STRAND
[We] live with mystery, but we don’t like the feeling. I
think we should get used to it. We feel we have to know what things mean, to be
on top of this and that. I don’t think it’s human, you know, to be that
competent at life. That attitude is far from poetry.
SHAWN
An experience of total immersion in mystery that I once had
was reading the first half of Heidegger’s Being and Time. You know, it was
really totally up to you to sort of create this world in your own head, and
whether what was in your head was what was in Heidegger’s head—who could
possibly guess?
STRAND
Well, when I read poetry I can’t imagine that what’s in the
reader’s head is ever what was in the poet’s head, because there’s usually very
little in the poet’s head.
SHAWN
You mean . . .
STRAND
I mean, I think the reality of the poem is a very ghostly
one. It doesn’t try for the kind of concreteness that fiction tries for. It
doesn’t ask you to imagine a place in detail; it suggests, it suggests, it
suggests again. I mean, as I write it. William Carlos Williams had
other ideas.
SHAWN
But do you suggest something that you yourself have already
pictured?
STRAND
I’m picturing it as I’m writing it. I’m putting together
what I need to have this thing be alive.
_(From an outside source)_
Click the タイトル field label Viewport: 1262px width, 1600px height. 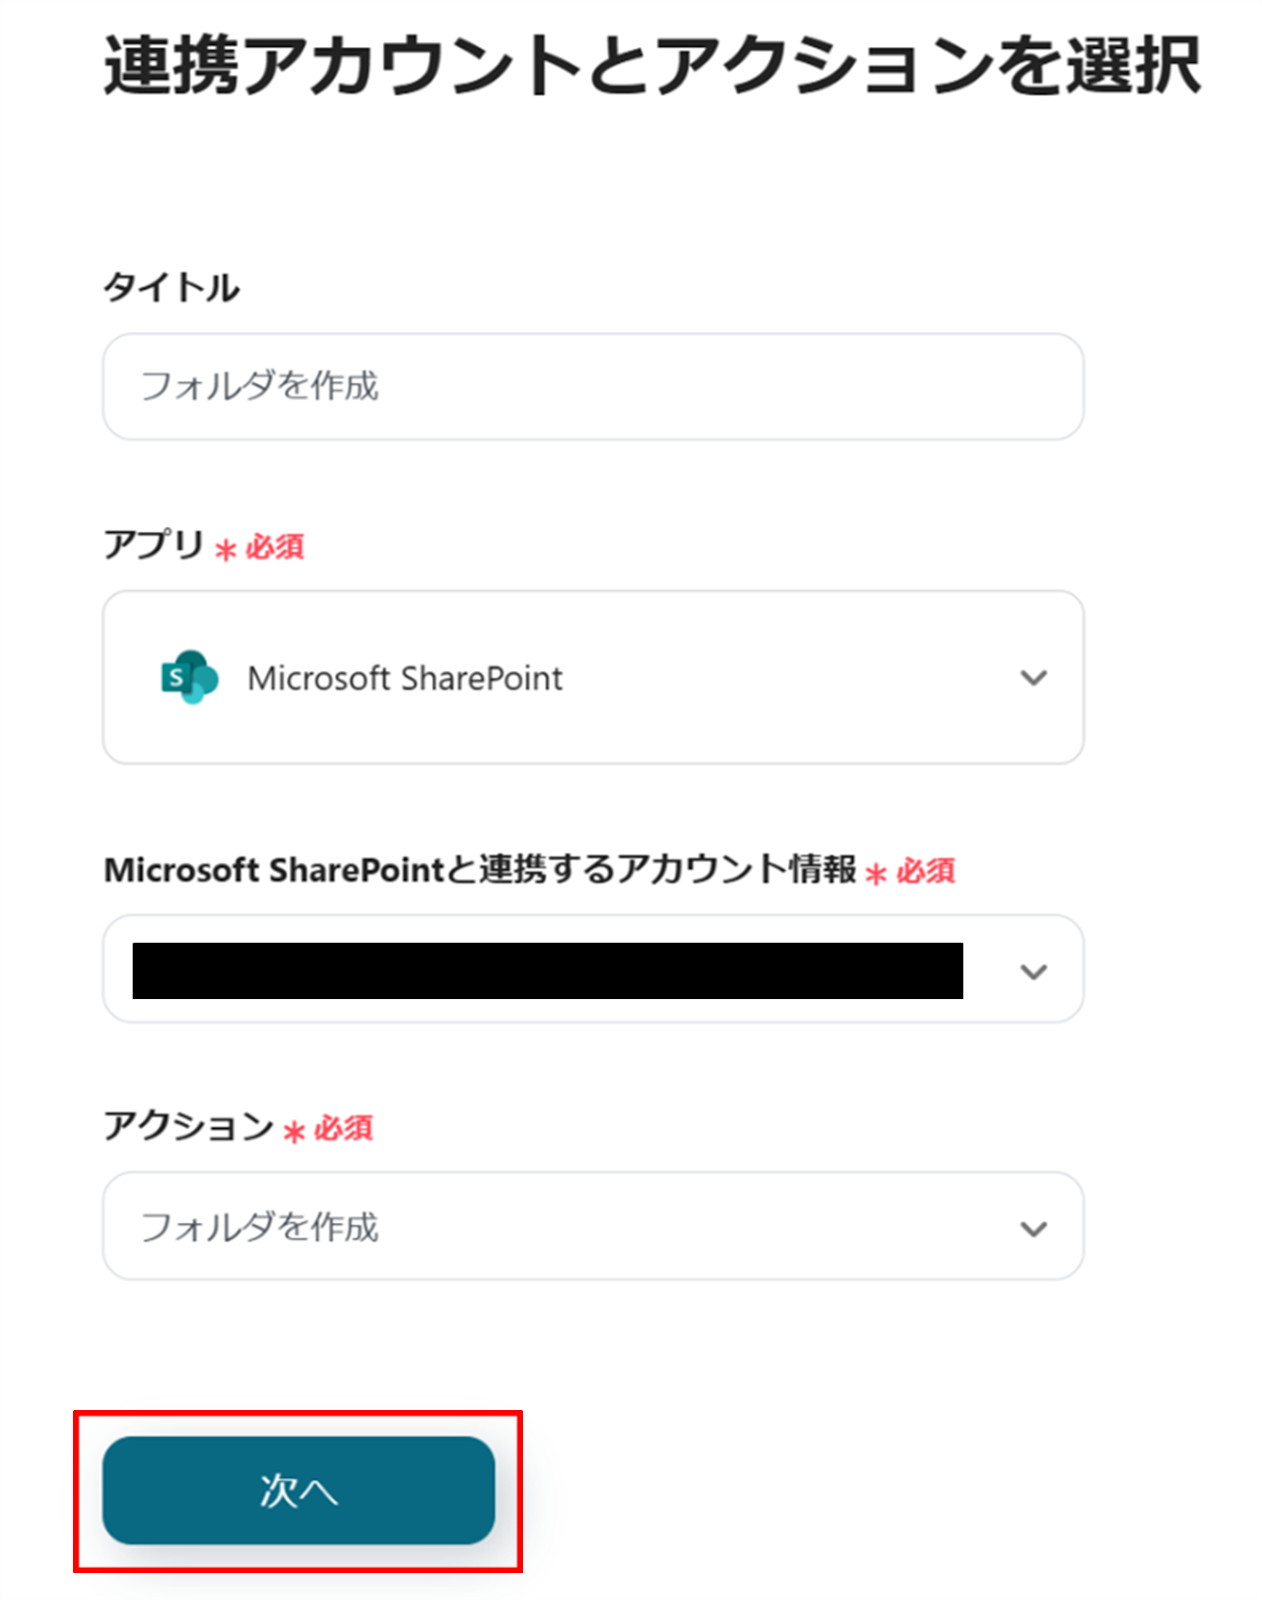171,288
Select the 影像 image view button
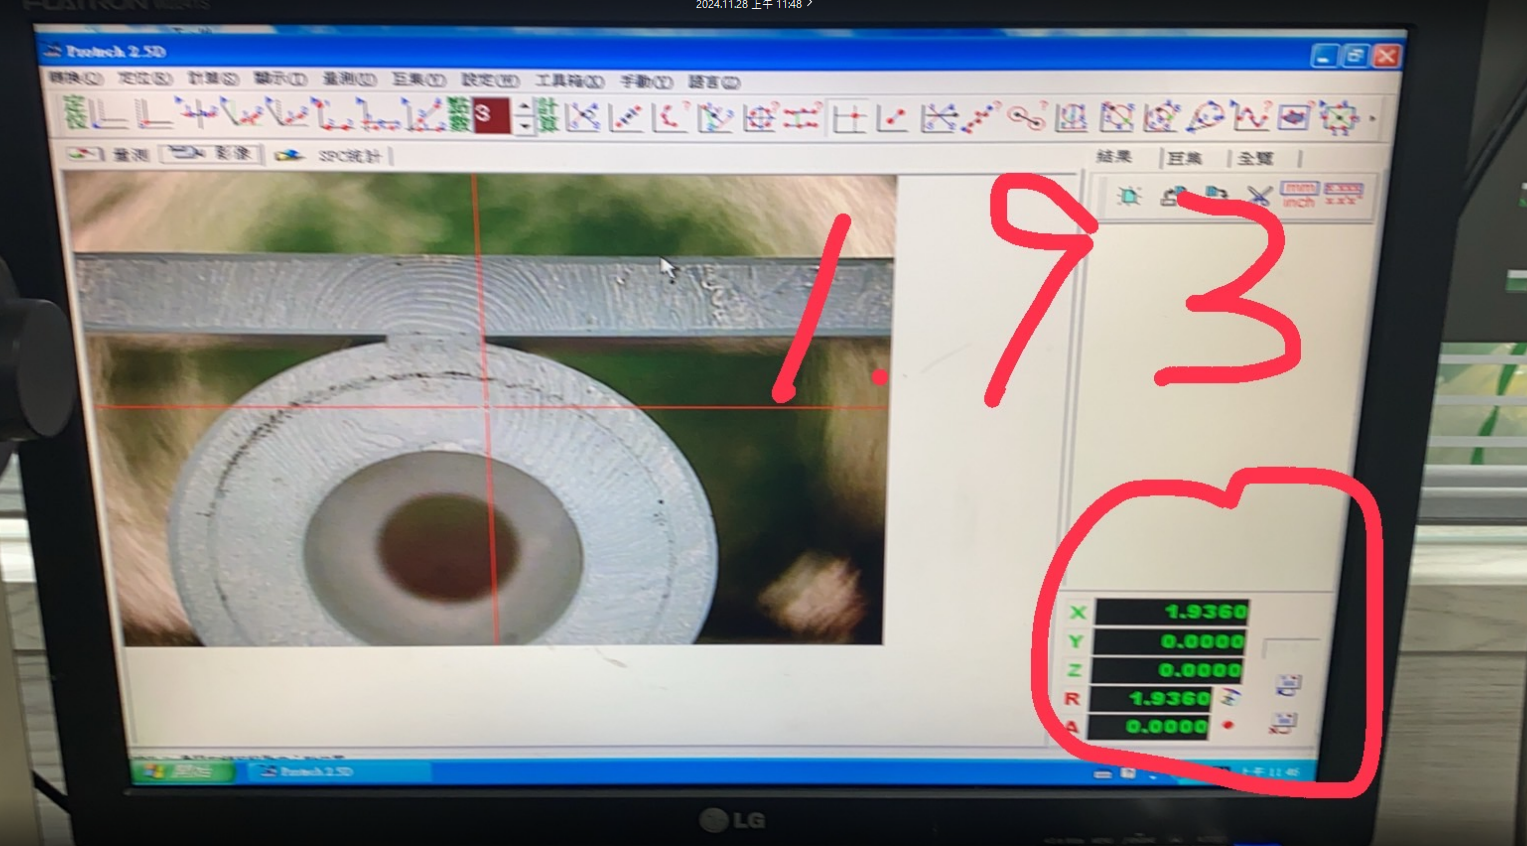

But sometimes it’s more complete than
at other times.
SHAWN
When you say that when you write language takes over, and
then you follow it, you’re implying that the experience of writing is one in
which at least to some extent you’re in a passive role. Something is coming to
you from somewhere, and you’re receiving it. But where is it coming from? Is it
just the unconscious? That would be psychoanalysis. It’s coming from somewhere
else, isn’t it? Or . . .
STRAND
I don’t know where it comes from. I think some of it comes
from the unconscious. Some of it comes from the conscious. Some of it comes
from . . . God knows where.
SHAWN
I think the “God knows where” part is quite . . .
STRAND
Poems aren’t dreams. They just aren’t. It’s something else.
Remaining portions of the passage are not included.